La reforma condiciona el debate
Pese a los esfuerzos por localizar el debate público, el intento de perpetuación de la fracción política gobernante en el país atraviesa en estos días –como una divisoria de aguas– los alineamientos partidarios. Edgardo Moreno.
Pese a los esfuerzos por localizar el debate público, el intento de perpetuación de la fracción política gobernante en el país atraviesa en estos días –como una divisoria de aguas– los alineamientos partidarios. Al modo de la amenaza borgeana, estar o no estar con eso se ha tornado en la medida del tiempo para los espacios de referencia política y los liderazgos distritales.
No conseguía el kirchnerismo detener la sangría de su imagen pública, cuando el triunfo de Hugo Chávez en Venezuela vino a aportarle expectativas. Ansioso de buenas noticias, desactivó el cepo para importar oxígeno caribeño y se imaginó nuevamente en un escenario de largo plazo.
El lejano discurso de la calidad institucional con el cual la Presidenta arribó al poder fue reemplazado por esta nueva versión en la que una jornada electoral sin fraude y sin violencia –la normalidad elemental en una democracia moderna– fue elevada a la quintaesencia de la república, sin ninguna otra consideración sistémica. Para más, el régimen elogiado nació de una enmienda constitucional por vía plebiscitaria con el fin de habilitar la reelección indefinida de los gobernantes.
Por el momento, el Gobierno se ciñe a los dos tercios parlamentarios que con mayor prudencia recomienda la Constitución argentina. Como de eso trata la próxima convocatoria general a las urnas, es difícil que las fuerzas de la política local puedan eludir el nudo gordiano de la elección.
Los sondeos de opinión pública revelan esa percepción ciudadana. Cuando la consulta atañe a los problemas de comezón espontánea, aparecen la inflación, el desempleo, la inseguridad.

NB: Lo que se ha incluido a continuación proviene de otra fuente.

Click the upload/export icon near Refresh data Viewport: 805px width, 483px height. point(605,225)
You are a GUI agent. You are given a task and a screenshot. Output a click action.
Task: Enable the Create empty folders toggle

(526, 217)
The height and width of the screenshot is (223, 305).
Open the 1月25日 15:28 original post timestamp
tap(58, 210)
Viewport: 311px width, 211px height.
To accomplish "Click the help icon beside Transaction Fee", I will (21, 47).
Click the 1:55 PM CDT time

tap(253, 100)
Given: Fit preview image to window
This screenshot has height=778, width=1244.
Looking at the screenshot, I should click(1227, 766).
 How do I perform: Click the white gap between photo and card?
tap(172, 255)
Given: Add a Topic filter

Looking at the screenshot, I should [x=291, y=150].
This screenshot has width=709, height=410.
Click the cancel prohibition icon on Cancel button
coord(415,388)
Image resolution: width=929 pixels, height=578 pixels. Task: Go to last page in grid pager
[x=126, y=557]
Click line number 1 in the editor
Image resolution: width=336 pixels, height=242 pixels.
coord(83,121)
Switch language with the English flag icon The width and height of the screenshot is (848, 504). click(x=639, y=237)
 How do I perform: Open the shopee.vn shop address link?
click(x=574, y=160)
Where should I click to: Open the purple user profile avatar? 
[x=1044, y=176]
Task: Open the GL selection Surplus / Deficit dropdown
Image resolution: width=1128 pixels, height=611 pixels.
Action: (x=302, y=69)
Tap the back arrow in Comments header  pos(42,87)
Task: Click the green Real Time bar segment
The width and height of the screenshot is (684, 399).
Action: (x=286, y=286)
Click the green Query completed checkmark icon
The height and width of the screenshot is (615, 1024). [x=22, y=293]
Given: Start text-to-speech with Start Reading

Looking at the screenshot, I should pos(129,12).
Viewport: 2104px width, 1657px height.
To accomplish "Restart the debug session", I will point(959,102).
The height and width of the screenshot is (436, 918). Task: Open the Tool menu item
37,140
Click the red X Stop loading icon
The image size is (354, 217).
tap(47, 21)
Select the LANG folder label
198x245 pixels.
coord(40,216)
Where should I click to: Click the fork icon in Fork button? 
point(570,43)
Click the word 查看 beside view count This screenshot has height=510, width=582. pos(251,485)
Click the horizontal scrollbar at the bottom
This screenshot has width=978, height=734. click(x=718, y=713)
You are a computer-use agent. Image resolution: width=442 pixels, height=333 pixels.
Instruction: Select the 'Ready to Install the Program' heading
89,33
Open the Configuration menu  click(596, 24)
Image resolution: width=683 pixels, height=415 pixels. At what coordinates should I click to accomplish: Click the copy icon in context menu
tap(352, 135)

Pero cuando se pregunta sobre una eventual reforma constitucional, una oposición maciza aparece a lo largo del arco social.
El gobernador de Córdoba ha encontrado allí una herramienta de gestión; así como el silencio fue su aliado, en el primer tramo del actual gobierno, para ocultar hasta el límite de lo posible el destrato dispensado por la Casa Rosada.
La combinación del reclamo de federalismo fiscal y un posicionamiento público adverso al estilo presidencial le han resultado eficaces para la dilución de las controversias locales, en un consenso cuyos mejores arquitectos residen en Balcarce 50.
De la tenacidad del Gobierno nacional por desconocer las particularidades autónomas, el gobernador De la Sota obtuvo, a la fecha, tres unanimidades, otrora impensables: en la denuncia del Pacto Fiscal, en la audiencia ante la Corte Suprema de Justicia, en el debate del Presupuesto en el Congreso Nacional.
La denuncia del ajuste endosado por la Nación a las provincias, sazonado con la marcha forzada que se pretende imponer hacia un tercer mandato presidencial, se han transformado en una plataforma política.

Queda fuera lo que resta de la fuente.